**HOW TO COMPLETE THIS TASK:**
Begin at the first line of the records below and, please, give each line again exactly until the line with "Click inside the" is included.
━━━━━ GIVEN RECORDS ━━━━━
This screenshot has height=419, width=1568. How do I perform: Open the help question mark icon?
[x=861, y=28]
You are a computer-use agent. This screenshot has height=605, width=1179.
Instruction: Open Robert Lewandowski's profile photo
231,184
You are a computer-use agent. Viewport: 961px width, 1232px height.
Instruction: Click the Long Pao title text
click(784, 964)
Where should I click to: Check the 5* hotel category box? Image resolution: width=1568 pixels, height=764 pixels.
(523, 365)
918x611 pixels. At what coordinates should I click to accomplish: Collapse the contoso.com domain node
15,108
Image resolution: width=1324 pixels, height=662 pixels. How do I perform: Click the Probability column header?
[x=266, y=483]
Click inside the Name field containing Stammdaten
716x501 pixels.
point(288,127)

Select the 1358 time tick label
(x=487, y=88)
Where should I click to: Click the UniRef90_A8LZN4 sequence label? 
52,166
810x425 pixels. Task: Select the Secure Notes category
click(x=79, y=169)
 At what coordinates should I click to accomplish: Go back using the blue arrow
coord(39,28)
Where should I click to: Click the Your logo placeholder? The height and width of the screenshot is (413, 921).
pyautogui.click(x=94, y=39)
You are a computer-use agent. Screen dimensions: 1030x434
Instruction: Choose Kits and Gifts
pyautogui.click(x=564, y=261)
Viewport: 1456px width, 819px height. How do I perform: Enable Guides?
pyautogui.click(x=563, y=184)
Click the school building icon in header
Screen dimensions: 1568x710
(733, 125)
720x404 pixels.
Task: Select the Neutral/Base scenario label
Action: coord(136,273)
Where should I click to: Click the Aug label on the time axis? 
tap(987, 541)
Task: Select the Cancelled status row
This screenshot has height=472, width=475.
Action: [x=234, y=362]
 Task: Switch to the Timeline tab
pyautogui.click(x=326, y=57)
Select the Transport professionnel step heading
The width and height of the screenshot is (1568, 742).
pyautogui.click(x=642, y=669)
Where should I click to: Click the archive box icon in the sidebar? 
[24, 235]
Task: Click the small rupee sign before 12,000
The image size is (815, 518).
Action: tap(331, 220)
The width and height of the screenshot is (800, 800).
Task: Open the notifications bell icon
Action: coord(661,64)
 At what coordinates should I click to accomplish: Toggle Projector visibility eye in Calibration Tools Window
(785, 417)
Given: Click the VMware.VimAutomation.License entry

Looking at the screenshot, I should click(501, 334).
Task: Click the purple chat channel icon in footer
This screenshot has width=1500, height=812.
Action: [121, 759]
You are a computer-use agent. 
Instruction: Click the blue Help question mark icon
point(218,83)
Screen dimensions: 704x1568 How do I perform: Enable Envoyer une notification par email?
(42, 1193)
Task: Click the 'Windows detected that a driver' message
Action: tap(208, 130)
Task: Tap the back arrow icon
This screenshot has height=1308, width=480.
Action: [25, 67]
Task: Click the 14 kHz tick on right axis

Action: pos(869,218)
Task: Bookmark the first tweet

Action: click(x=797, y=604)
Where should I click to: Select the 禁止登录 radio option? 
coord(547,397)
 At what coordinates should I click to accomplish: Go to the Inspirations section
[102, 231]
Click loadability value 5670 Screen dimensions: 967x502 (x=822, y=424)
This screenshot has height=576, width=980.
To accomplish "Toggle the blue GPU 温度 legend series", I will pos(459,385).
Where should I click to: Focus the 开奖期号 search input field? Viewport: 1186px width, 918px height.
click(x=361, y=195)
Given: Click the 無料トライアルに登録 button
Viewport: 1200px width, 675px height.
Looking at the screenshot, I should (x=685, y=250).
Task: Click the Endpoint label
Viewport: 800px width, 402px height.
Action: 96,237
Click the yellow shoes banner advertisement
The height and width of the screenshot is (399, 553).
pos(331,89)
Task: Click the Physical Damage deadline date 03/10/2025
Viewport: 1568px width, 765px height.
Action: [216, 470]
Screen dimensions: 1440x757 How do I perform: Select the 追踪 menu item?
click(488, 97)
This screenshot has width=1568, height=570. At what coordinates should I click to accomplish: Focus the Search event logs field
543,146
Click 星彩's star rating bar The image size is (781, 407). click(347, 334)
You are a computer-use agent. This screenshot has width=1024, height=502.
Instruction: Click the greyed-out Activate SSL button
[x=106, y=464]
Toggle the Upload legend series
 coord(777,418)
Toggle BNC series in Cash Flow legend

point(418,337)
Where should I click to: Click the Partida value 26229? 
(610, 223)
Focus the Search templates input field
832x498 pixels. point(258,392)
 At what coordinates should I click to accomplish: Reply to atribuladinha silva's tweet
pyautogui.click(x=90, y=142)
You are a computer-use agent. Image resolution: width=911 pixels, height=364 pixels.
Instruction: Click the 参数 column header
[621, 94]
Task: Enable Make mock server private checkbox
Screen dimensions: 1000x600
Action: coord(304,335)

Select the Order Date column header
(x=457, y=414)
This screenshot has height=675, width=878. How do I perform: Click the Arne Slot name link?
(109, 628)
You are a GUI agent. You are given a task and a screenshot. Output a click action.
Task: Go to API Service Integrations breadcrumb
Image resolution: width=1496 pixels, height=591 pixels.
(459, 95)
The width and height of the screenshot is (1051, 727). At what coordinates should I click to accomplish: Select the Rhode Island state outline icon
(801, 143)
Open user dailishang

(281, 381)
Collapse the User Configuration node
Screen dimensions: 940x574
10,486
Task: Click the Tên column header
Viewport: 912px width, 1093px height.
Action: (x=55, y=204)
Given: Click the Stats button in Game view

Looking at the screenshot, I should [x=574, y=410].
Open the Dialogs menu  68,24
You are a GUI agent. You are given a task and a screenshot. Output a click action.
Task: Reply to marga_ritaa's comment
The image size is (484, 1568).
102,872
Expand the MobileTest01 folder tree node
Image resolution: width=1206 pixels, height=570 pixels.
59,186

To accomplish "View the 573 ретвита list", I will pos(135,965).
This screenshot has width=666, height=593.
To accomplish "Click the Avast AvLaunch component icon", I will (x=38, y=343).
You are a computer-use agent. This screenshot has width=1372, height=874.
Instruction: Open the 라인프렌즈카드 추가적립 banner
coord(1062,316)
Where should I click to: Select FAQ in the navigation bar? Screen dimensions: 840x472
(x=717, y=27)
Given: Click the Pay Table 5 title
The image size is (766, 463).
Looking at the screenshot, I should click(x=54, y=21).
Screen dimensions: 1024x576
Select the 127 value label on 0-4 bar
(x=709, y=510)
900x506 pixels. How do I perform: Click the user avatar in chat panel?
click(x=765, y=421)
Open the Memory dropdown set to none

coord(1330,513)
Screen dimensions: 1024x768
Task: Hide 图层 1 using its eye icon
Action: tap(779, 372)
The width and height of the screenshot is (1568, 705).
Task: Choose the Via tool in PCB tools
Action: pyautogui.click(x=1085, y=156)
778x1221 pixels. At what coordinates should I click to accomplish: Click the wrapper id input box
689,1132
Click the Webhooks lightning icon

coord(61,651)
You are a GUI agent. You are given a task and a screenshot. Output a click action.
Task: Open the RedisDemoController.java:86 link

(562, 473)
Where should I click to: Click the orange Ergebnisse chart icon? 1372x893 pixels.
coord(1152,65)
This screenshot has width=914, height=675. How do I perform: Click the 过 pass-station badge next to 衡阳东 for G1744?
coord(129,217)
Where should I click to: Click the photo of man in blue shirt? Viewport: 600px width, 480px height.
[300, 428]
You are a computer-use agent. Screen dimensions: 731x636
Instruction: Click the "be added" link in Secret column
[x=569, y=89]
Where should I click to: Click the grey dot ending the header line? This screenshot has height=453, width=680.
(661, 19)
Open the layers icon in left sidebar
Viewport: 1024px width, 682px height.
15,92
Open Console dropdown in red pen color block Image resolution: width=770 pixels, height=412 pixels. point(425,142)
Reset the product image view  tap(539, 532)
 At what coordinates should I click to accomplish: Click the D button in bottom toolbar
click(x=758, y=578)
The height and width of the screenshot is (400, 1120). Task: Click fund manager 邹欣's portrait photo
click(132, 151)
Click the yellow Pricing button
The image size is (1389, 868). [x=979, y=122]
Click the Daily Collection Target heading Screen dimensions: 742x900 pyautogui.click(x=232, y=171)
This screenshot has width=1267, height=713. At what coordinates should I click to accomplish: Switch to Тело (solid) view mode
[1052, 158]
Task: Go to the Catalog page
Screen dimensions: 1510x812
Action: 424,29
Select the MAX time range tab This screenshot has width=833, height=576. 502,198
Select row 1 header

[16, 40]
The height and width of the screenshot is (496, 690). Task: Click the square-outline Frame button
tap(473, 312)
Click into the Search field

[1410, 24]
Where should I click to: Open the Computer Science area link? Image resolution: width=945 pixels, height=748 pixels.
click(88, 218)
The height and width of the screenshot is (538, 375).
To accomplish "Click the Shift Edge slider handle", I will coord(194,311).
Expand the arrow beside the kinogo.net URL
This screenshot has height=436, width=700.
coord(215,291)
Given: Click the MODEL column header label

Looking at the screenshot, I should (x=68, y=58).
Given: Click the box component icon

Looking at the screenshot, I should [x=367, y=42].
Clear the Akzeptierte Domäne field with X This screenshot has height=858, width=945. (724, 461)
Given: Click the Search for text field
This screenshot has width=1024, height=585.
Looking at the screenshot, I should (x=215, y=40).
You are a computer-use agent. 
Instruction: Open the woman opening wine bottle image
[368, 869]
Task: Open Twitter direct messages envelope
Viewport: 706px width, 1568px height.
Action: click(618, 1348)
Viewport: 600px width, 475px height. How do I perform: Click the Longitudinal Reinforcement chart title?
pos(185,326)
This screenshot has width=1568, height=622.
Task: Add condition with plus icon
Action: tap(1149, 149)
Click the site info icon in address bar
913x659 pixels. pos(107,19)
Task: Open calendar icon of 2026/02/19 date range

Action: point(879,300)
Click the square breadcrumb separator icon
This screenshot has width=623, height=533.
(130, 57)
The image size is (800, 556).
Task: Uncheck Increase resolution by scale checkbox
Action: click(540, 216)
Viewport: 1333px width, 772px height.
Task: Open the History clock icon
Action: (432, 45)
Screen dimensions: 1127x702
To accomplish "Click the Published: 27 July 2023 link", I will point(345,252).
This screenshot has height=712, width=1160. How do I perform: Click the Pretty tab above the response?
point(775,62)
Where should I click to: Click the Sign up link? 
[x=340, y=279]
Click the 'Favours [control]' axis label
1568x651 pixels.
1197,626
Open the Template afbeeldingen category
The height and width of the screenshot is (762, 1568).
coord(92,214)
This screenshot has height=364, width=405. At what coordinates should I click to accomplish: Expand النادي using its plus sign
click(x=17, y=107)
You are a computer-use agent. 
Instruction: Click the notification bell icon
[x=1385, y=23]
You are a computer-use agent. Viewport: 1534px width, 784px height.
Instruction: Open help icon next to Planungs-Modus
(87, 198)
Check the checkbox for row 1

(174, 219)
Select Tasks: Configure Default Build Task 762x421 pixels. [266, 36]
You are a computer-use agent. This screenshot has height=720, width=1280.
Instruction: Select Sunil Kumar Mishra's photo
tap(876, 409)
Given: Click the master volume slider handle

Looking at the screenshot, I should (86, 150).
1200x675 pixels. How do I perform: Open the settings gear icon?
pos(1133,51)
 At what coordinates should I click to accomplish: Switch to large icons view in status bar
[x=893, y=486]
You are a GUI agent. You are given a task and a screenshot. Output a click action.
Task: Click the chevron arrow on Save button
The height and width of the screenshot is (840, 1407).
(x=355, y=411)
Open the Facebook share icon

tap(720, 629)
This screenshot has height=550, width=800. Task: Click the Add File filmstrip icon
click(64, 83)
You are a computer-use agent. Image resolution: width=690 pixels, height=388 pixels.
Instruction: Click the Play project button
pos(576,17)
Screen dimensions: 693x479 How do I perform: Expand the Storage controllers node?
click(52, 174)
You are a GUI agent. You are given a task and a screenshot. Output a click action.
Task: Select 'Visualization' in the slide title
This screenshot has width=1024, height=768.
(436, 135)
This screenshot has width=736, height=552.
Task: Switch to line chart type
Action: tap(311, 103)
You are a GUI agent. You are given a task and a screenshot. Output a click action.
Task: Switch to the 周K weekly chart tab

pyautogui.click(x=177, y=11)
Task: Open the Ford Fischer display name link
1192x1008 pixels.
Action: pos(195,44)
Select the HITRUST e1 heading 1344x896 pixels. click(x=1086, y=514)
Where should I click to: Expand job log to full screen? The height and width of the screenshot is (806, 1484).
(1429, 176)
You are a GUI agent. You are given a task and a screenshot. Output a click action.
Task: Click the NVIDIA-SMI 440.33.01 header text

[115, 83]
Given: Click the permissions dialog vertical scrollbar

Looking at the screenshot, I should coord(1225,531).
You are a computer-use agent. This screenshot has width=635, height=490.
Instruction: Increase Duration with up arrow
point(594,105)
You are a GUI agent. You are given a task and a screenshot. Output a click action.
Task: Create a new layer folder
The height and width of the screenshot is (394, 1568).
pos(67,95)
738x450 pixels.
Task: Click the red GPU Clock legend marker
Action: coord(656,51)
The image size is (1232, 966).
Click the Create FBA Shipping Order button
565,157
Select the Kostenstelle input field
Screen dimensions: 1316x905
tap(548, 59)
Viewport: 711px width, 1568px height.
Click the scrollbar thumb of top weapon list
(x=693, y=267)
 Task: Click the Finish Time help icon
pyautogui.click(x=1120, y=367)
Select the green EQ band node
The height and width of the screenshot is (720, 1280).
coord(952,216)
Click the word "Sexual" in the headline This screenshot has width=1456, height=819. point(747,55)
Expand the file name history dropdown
━━━━━
**SOLUTION TO THIS EXERCISE:**
This screenshot has height=419, width=1568. How do I perform: Open the help question mark icon?
[x=861, y=28]
You are a computer-use agent. This screenshot has height=605, width=1179.
Instruction: Open Robert Lewandowski's profile photo
231,184
You are a computer-use agent. Viewport: 961px width, 1232px height.
Instruction: Click the Long Pao title text
click(784, 964)
Where should I click to: Check the 5* hotel category box? Image resolution: width=1568 pixels, height=764 pixels.
(523, 365)
918x611 pixels. At what coordinates should I click to accomplish: Collapse the contoso.com domain node
15,108
Image resolution: width=1324 pixels, height=662 pixels. How do I perform: Click the Probability column header?
[x=266, y=483]
Click inside the Name field containing Stammdaten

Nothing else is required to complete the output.